To my mother's dismay, I lost many of my jewels as a child. But the photos and memories endure. My mom still talks about it with a sense of pride. Hearing the stories of my father showing me off to all his friends and colleagues stirs my soul. But that has nothing to do with jewelry and everything to do with my father's love. My mother first asked about my daughter's earrings shortly after we learned we were having a girl. Her face dropped when I told her I didn't want to pierce my baby's ears.

My reasons were numerous.

Photograph by Jay Miranda

First, I didn't like the idea of needles going into my daughter's ears. I worried about the pain, the sterility of the practice, and the aftercare. Perhaps I just didn't acclimate to new motherhood as fast as my own mom did, but I was in a new-mom haze for months. That is, getting my baby's ears pierced just wasn't a high priority.

We celebrated my daughter's arrival in the most important ways: with love and a kind of hope that only a new baby can inspire. She received a gold bracelet as a gift. We practiced our culture in other ways, too. I immersed myself into my own version of a cuarentena—the 40-day period of care for baby and mom. Now that she's a toddler, like any small Latino child, she can do no wrong in the eyes of her grandparents, who love to spoil her. I have no doubt she'll have memories that stir her own soul some day.

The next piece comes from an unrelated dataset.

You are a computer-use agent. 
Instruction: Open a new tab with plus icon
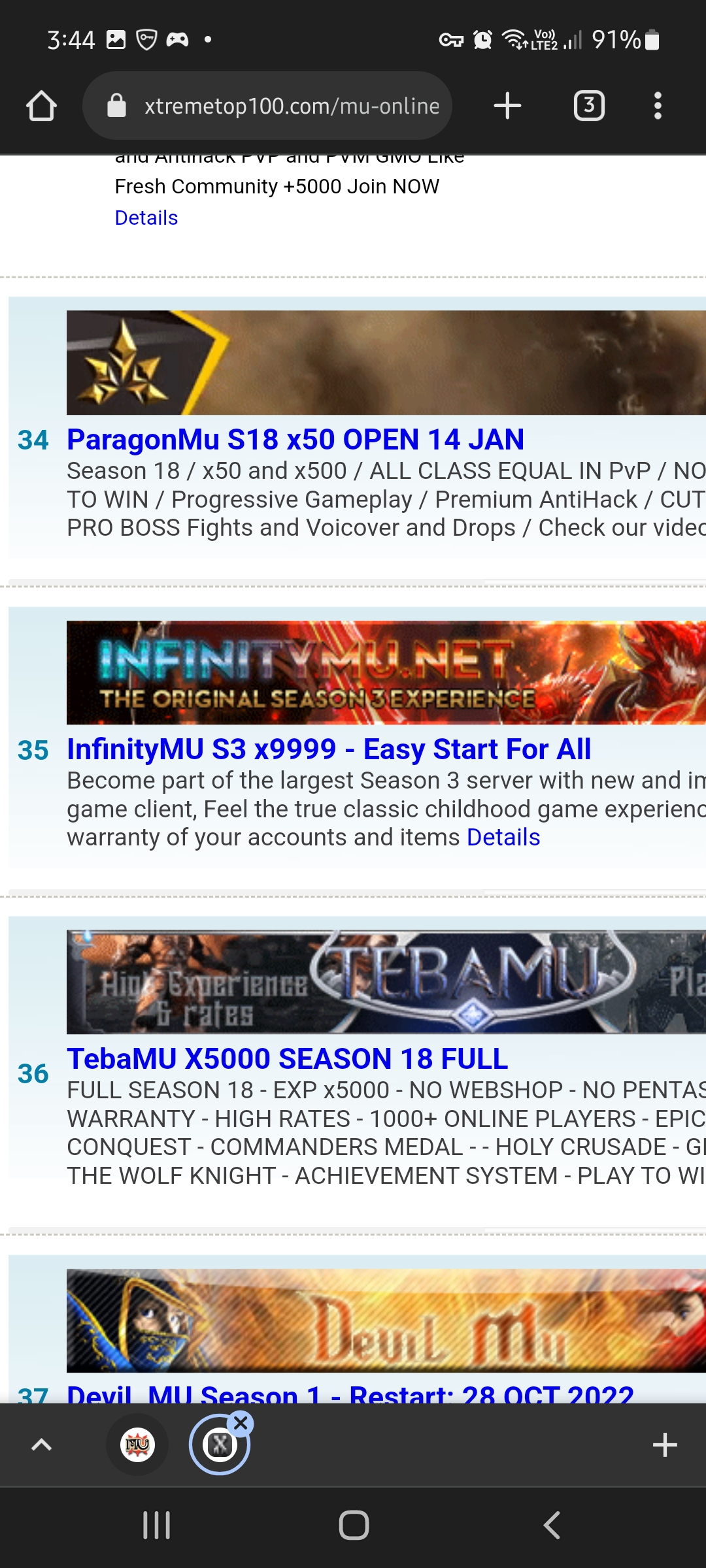click(x=507, y=106)
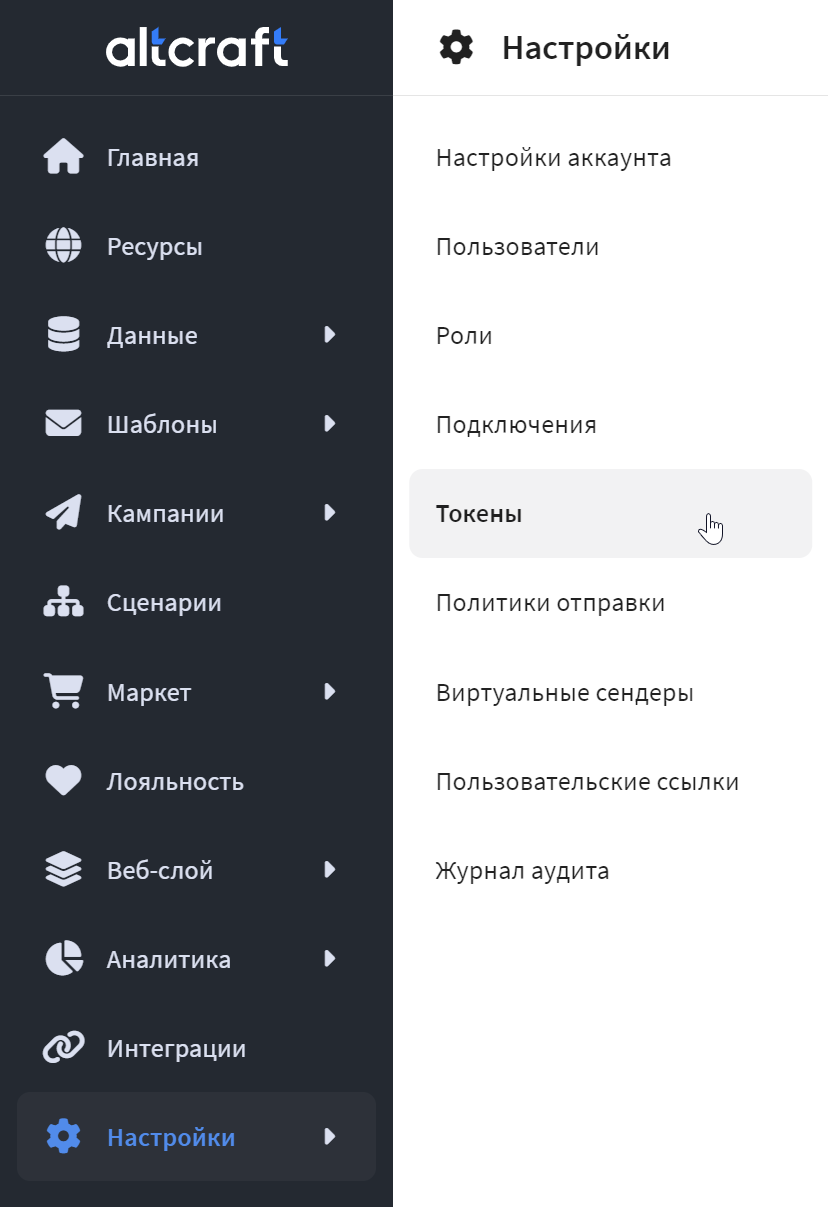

"She must look like a girl," some people said. I never worried about this. I also haven't made her wear the frilly dresses of my own girlhood, preferring to dress her in what's most comfortable. Gender is a complicated subject, and I'd rather not have to impose gender expectations on a baby or toddler. Women spend much of our lives hearing about what we should do, or wear, or think. If I can keep that gaze at bay, I will.

I still believe it can be a rite of passage, but one that we can share once she's mature enough to make that choice. It might also be a lesson in decision-making, femininity and controlling our own bodies.

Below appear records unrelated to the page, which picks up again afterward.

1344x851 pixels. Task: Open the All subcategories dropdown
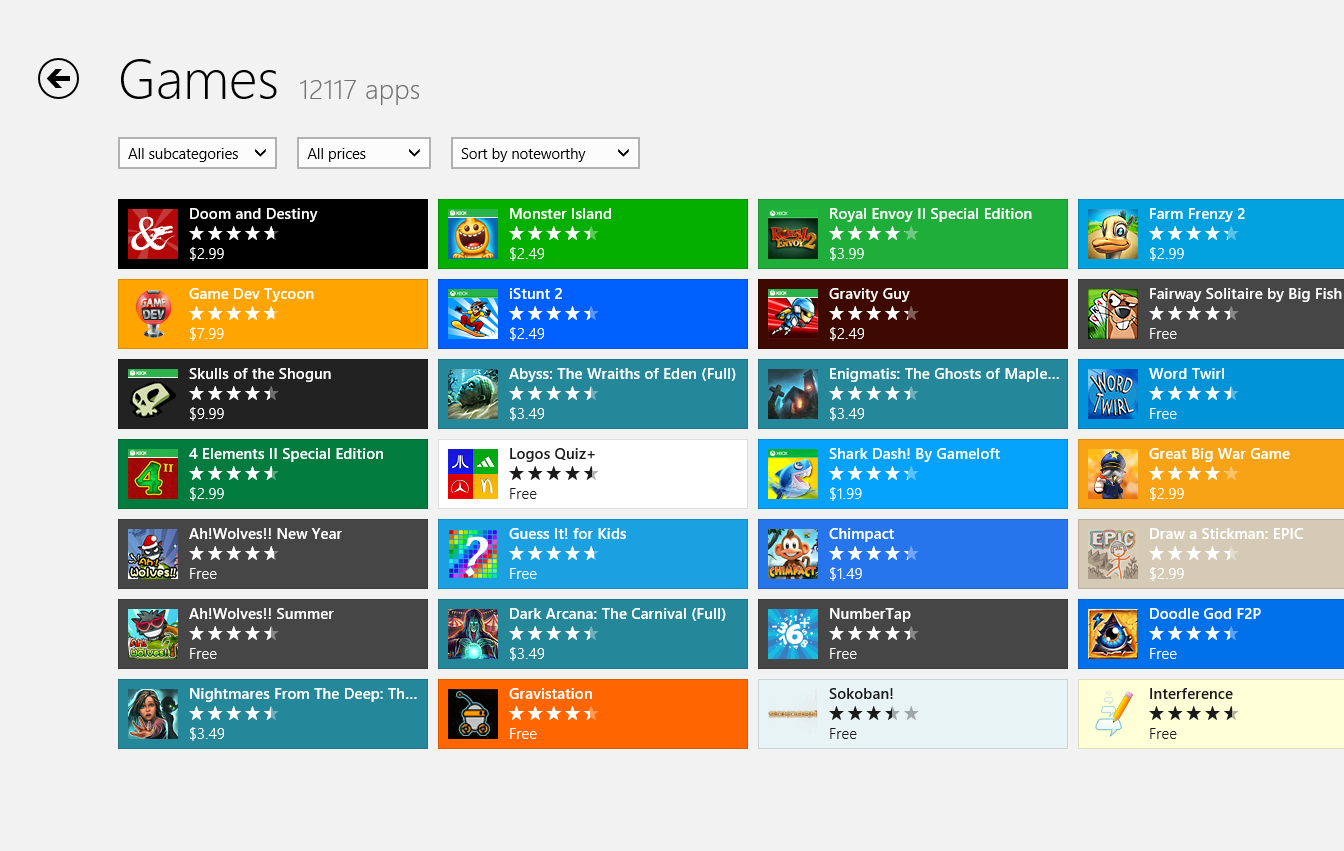tap(197, 153)
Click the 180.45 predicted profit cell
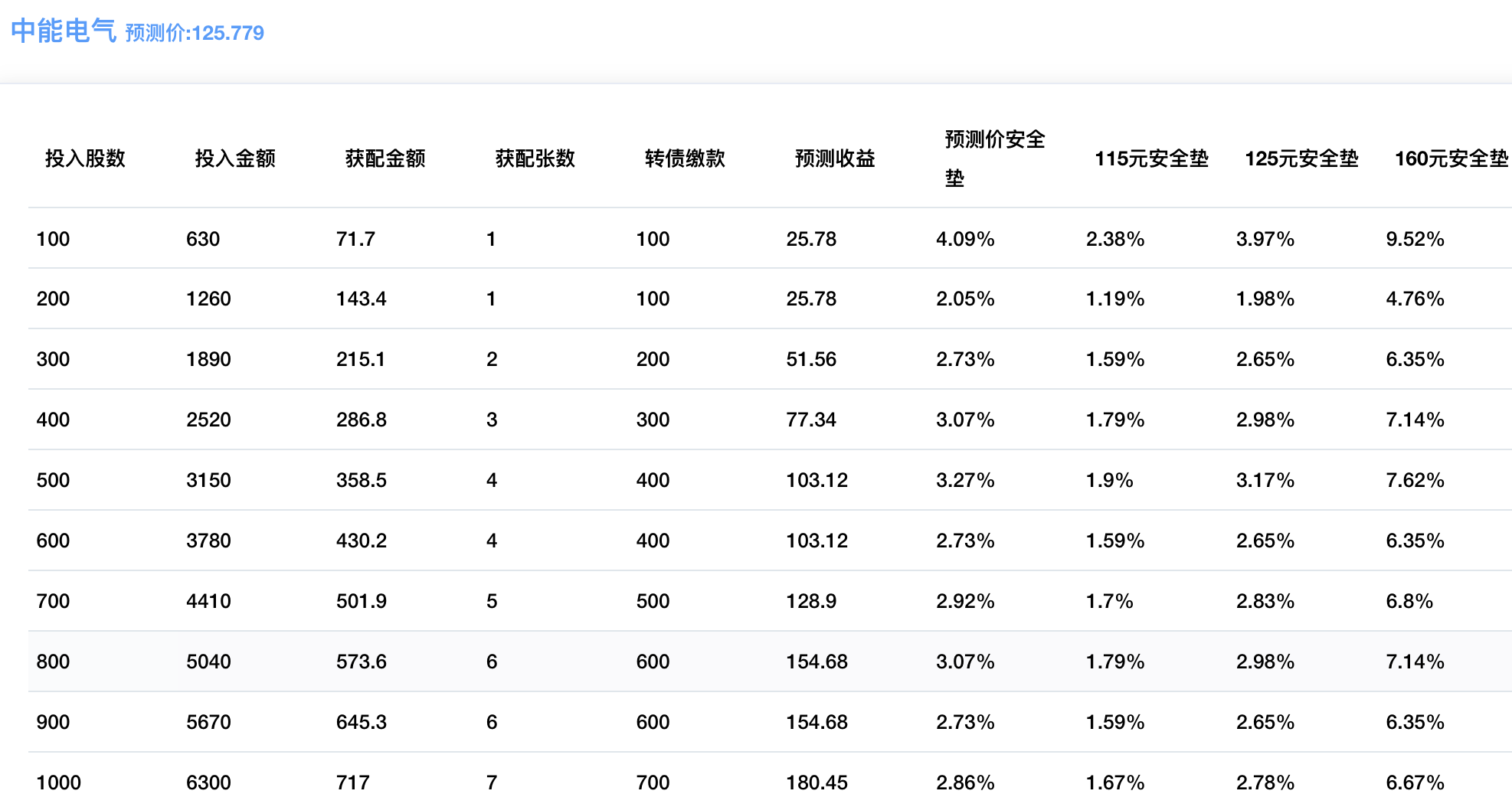1512x807 pixels. click(817, 782)
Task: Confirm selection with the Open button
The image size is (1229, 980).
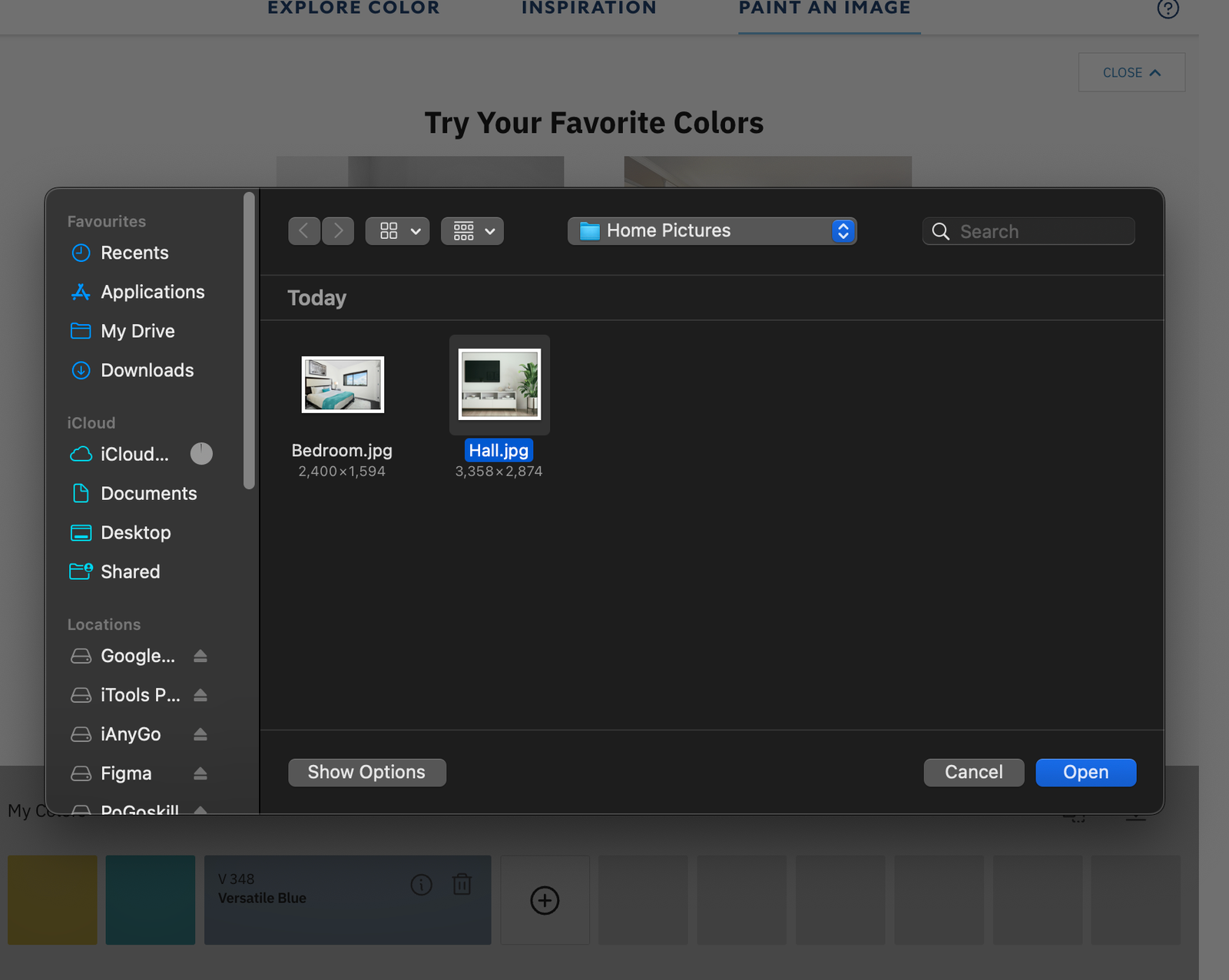Action: pos(1085,772)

Most importantly, I believe in my daughter's autonomy. I know this makes me sound exceptionally Western (and specifically, American). That's because I am. I'm an American Latina. While I know my daughter is my daughter, she's not mine. Ultimately, she belongs to herself. As her mom, I take seriously the responsibility of raising a free-thinking person who can make her own choices. In that vein, I don't feel it's my place to change her body to suit my aesthetic preferences.

I wouldn't pierce my baby's nose. Why would I pierce my baby's ears?

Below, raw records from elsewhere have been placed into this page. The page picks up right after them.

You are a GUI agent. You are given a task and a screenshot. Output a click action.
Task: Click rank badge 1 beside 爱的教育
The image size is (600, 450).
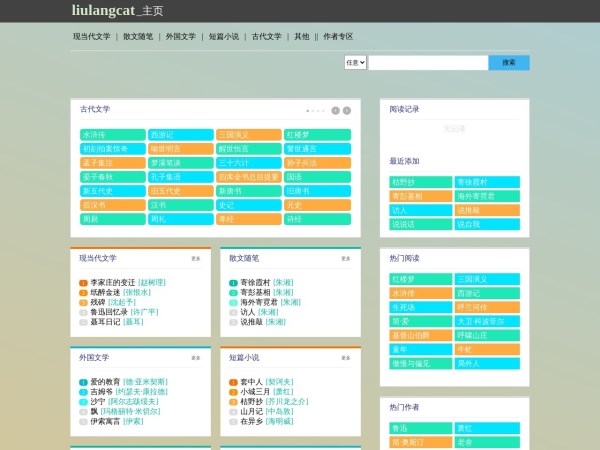pyautogui.click(x=84, y=382)
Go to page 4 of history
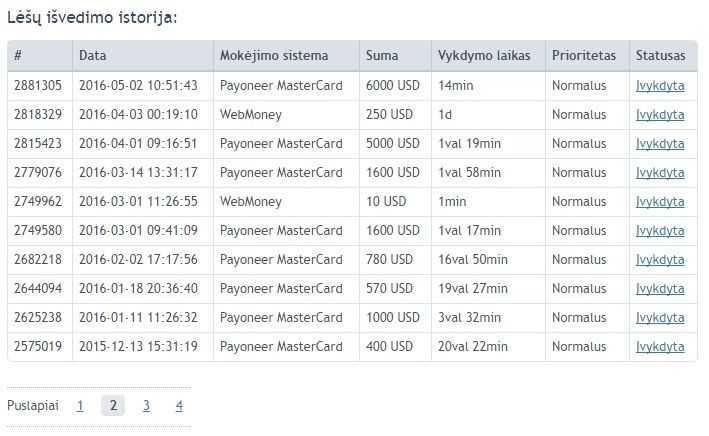This screenshot has width=709, height=436. point(179,406)
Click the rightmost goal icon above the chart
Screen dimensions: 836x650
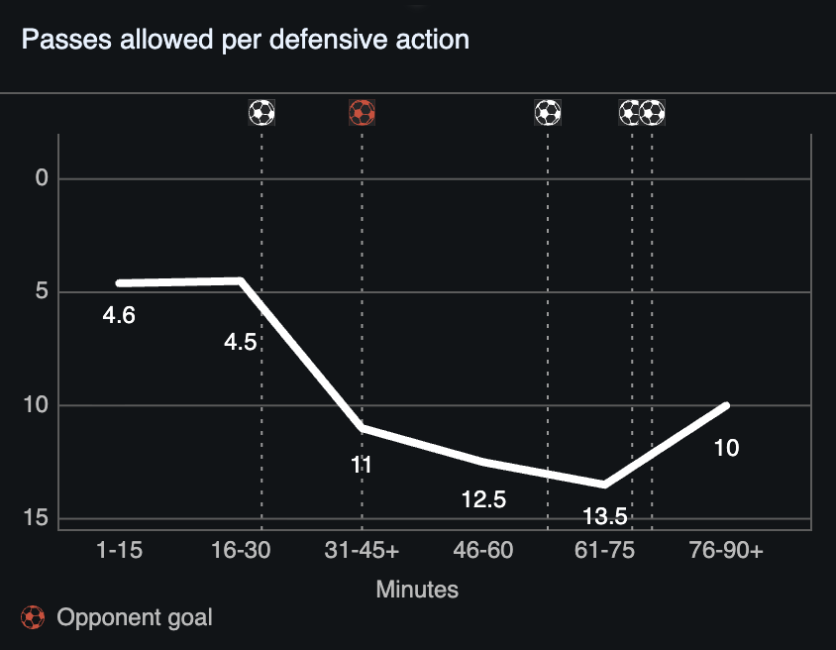pyautogui.click(x=653, y=112)
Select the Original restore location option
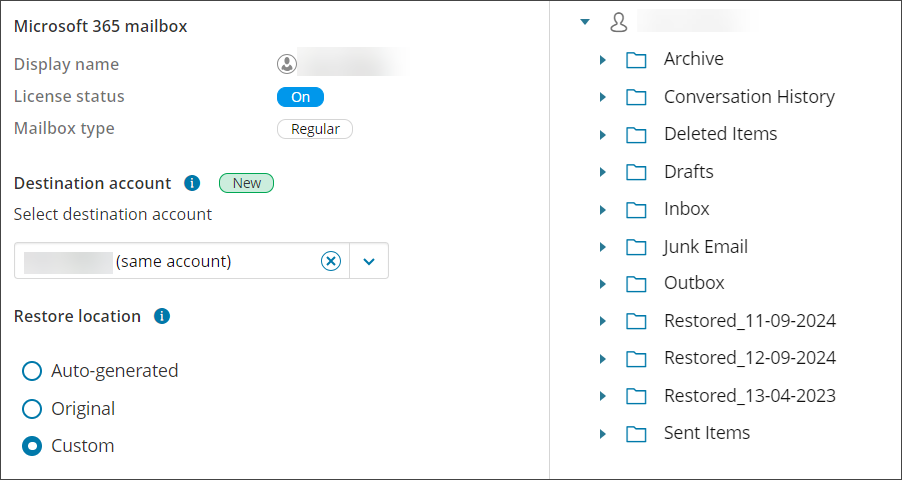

I want my daughter to decide for herself when—and if—she wants to pierce her own ears. I still believe it can be a rite of passage, but one that we can share once she's mature enough to make that choice. It might also be a lesson in decision-making, femininity and controlling our own bodies.

For now, her ears are intact. She's still a little princess, even though she doesn't always act like a little lady. She plays in the garden and gets dirty, she puts flowers in her hair and insists on sleeping with them that way; she's carefree. As my father used to say, "Es Americana." I know if he was still here, he wouldn't have it any other way. I wouldn't either.